WHAT YOU WILL DO: Whenever a line in the records below contains "value", pick it out.

==== TASK INPUT

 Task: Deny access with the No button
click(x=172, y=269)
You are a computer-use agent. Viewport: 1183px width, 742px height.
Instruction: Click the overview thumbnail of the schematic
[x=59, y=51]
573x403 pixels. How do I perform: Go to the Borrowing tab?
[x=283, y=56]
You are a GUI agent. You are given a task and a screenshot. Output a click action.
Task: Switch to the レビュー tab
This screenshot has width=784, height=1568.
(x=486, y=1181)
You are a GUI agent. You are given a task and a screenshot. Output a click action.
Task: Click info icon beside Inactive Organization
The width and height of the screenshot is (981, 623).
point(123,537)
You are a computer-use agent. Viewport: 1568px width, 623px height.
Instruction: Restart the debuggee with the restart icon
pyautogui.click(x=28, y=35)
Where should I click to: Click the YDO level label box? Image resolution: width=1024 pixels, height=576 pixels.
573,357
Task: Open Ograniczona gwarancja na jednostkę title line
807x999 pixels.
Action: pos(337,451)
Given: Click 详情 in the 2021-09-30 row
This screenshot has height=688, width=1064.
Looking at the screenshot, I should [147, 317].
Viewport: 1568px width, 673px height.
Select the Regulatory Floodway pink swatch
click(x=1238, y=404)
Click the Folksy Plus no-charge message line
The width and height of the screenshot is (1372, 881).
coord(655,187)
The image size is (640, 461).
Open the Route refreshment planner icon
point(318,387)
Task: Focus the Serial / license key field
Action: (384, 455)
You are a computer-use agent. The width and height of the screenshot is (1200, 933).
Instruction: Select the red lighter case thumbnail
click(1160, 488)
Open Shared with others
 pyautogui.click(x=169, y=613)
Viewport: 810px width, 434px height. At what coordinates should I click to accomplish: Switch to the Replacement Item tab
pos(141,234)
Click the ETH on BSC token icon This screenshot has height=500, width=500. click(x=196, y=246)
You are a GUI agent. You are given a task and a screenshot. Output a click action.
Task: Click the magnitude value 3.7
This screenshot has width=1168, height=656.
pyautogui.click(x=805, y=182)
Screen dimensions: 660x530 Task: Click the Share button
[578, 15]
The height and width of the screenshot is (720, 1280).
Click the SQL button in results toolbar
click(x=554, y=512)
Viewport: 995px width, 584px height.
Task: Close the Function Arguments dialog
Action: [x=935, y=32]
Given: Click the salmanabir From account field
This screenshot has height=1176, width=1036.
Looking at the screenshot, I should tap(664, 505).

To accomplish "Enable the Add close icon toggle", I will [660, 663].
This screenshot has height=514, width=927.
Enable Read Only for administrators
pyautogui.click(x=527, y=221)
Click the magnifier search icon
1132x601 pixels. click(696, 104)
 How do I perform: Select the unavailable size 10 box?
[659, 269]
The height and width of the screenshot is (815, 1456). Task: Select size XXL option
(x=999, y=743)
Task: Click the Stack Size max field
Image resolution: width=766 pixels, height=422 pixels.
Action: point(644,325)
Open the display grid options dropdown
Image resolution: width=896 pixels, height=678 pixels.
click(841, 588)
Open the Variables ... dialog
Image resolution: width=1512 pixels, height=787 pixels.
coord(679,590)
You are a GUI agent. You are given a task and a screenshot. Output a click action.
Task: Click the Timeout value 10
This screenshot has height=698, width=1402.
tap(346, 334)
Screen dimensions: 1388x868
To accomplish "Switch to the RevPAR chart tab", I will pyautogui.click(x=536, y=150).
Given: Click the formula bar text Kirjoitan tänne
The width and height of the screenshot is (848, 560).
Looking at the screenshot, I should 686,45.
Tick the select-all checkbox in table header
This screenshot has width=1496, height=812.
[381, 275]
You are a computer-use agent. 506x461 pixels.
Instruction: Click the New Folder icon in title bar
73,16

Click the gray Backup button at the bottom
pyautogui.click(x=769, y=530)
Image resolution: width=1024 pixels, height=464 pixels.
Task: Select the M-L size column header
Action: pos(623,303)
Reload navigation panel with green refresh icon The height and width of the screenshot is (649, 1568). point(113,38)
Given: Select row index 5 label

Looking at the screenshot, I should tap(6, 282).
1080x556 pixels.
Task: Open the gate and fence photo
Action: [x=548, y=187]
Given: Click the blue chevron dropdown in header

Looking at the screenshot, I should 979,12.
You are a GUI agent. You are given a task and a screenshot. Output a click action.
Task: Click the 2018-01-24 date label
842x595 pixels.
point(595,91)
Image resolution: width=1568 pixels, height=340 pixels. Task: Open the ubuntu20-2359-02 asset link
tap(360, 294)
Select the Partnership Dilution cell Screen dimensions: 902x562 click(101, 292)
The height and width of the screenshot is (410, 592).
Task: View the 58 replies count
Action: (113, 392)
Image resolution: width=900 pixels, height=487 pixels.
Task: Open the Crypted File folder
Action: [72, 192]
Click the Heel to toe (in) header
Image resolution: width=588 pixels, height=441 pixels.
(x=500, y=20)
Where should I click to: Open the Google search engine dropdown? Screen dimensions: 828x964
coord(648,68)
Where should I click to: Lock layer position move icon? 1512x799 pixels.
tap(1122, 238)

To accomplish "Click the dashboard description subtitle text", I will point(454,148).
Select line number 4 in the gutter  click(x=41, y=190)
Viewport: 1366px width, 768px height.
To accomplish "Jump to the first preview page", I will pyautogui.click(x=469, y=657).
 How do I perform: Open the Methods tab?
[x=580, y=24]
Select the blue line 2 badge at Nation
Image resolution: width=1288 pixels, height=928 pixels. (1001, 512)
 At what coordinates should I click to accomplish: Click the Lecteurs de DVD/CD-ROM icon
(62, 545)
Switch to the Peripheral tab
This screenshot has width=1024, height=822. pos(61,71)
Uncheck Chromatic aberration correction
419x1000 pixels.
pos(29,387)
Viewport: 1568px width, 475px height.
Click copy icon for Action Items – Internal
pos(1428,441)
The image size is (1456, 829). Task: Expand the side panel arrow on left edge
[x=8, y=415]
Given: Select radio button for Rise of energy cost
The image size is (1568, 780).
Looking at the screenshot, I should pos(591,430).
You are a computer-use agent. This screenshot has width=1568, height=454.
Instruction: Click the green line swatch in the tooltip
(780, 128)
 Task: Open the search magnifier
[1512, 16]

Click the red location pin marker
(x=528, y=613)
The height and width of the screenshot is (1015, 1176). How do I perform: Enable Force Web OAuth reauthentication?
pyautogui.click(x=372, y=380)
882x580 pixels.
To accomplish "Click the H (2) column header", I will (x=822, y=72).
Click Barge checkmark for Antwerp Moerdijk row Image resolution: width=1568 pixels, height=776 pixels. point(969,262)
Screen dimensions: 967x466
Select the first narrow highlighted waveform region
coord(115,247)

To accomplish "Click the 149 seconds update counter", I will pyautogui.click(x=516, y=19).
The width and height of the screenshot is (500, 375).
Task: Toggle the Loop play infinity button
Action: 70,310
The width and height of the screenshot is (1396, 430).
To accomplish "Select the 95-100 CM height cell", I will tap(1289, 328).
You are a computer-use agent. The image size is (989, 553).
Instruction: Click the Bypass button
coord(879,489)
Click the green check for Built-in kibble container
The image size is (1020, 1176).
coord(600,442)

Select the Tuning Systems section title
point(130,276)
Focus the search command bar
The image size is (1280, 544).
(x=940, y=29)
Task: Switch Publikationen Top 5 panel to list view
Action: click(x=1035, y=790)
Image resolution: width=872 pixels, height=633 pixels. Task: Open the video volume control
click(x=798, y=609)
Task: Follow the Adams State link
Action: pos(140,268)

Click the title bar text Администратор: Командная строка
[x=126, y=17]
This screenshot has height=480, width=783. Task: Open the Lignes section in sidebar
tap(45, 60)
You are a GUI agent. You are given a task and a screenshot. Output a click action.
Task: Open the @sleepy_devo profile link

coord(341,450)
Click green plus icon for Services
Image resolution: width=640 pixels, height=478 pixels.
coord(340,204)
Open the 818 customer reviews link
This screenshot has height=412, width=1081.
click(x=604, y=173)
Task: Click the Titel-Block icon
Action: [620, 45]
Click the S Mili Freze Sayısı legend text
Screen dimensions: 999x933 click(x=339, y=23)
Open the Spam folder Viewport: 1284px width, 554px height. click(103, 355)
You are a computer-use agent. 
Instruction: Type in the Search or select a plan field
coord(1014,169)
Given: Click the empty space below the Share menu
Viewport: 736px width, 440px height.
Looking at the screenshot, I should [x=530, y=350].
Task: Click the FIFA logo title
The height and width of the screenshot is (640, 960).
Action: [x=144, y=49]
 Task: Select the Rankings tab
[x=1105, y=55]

========

FINISHED TASK:
Task: Click the magnitude value 3.7
Task: Click the Timeout value 10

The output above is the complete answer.